Materials which are not exposed directly to an intense and prolonged illumination retain their whiteness for a long time, and hence dress materials and hats which have been bleached with sulphurous acid should be protected from the sun’s glare when not in use.
223. The Removal of Stains. Bleaching powder is very useful in the removal of stains from white fabrics. Ink spots rubbed with lemon juice and dipped in bleaching solution fade away and leave on the cloth no trace of discoloration. Sometimes these stains can be removed by soaking in milk, and where this is possible, it is the better method.
Bleaching solution, however, while valuable in the removal of some stains, is unable to remove paint stains, because paints owe their color to mineral matter, and on this chlorine is powerless to act. Paint stains are best removed by the application of gasoline followed by soap and water.
224. Dyes. One of the most important and lucrative industrial processes of the world to-day is that of staining and dyeing. Whether we consider the innumerable shades of leather used in shoes and harnesses and upholstery; the multitude of colors in the paper which covers our walls and reflects light ranging from the somber to the gay, and from the delicate to the gorgeous; the artificial scenery which adorns the stage and by its imitation of trees and flowers and sky translates us to the Forest of Arden; or whether we consider the uncounted varieties of color in dress materials, in carpets, and in hangings, we are dealing with substances which owe their beauty to dyes and dyestuffs.
The coloring of textile fabrics, such as cotton, wool, and silk, far outranks in amount and importance that of leather, paper, etc., and hence the former only will be considered here; but the theories and facts relative to textile dyeing are applicable in a general way to all other forms as well.

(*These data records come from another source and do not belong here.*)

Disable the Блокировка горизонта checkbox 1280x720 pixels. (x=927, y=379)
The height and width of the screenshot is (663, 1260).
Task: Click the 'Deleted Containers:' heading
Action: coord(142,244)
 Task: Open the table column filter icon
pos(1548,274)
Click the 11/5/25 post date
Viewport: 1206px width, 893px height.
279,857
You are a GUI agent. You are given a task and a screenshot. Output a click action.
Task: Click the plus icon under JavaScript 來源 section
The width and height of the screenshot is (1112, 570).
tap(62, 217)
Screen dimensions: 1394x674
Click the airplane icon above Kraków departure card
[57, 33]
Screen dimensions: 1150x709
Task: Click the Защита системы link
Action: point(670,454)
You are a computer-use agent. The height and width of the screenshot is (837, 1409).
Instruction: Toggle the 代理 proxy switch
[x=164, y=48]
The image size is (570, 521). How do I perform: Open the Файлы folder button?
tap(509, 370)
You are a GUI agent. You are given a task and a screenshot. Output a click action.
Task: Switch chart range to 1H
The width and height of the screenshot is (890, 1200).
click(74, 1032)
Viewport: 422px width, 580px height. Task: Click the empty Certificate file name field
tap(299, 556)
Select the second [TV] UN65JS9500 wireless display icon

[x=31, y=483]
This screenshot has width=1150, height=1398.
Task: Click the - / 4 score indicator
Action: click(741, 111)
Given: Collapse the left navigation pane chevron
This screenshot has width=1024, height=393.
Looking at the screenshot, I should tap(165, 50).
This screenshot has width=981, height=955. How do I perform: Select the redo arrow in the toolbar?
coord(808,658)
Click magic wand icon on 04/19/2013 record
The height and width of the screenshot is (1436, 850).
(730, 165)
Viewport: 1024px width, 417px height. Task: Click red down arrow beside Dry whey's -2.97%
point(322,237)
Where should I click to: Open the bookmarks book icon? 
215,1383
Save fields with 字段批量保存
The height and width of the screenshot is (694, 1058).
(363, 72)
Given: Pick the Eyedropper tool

225. Plants as a Source of Dyes. Among the most beautiful examples of man’s handiwork are the baskets and blankets of the North American Indians, woven with a skill which cannot be equaled by manufacturers, and dyed in mellow colors with a few simple dyes extracted from local plants. The magnificent rugs and tapestries of Persia and Turkey, and the silks of India and Japan, give evidence that a knowledge of dyes is widespread and ancient. Until recently, the vegetable world was the source of practically all coloring matter, the pulverized root of the madder plant yielding the reds, the leaves and stems of the indigo plant the blues, the heartwood of the tropical logwood tree the blacks and grays, and the fruit of certain palm and locust trees yielding the soft browns. So great was the commercial demand for dyestuffs that large areas of land were given over to the exclusive cultivation of the more important dye plants. Vegetable dyes are now, however, rarely used because about the year 1856 it was discovered that dyes could be obtained from coal tar, the thick sticky liquid formed as a by-product in the manufacture of coal gas. These artificial coal-tar, or aniline, dyes have practically undisputed sway to-day, and the vast areas of land formerly used for the cultivation of vegetable dyes are now free for other purposes.